What you have to do:
Every line that includes the word "Given" needs to be copied from the listing.

Materials provided:
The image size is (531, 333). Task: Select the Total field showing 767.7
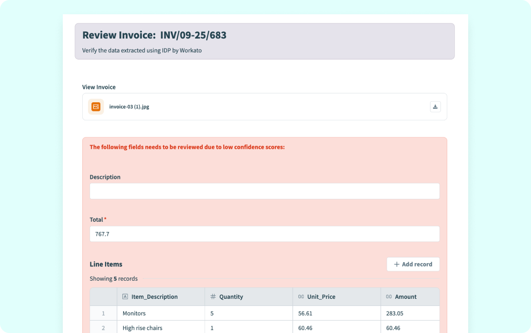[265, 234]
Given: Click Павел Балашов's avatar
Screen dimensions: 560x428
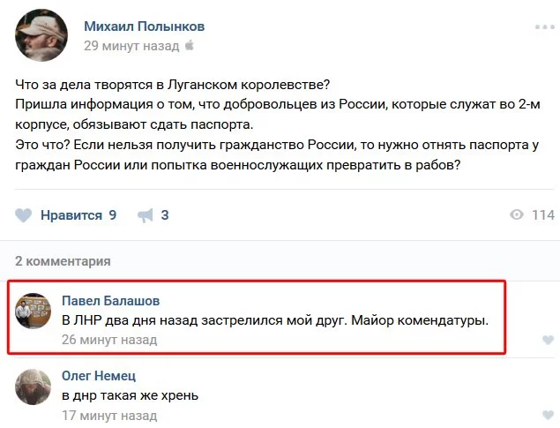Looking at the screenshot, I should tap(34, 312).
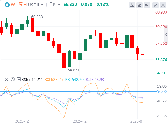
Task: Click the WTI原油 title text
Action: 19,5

--

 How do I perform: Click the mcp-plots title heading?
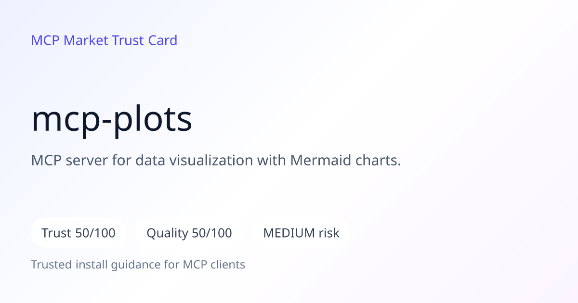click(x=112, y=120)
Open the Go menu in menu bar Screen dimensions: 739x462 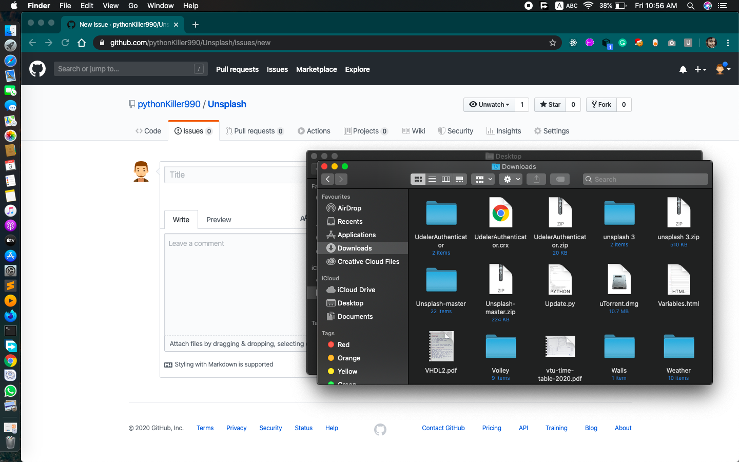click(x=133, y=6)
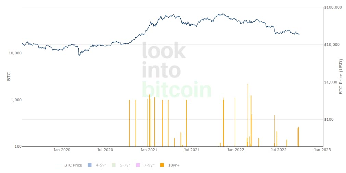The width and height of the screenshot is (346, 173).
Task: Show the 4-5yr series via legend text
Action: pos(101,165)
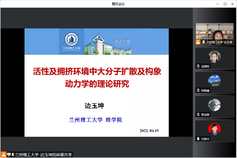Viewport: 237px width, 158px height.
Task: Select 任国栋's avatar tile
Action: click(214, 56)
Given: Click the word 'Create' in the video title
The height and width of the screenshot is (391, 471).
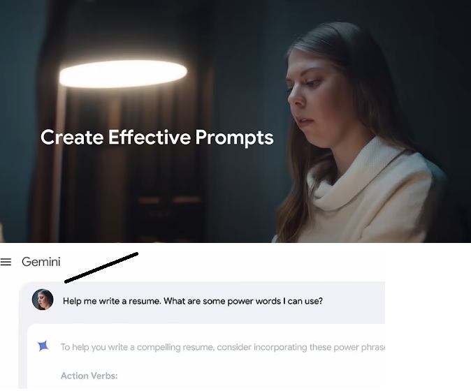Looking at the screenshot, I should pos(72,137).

Response to the task:
Given: Click Павел Балашов's avatar
Given: Click the word 'Create' in the video title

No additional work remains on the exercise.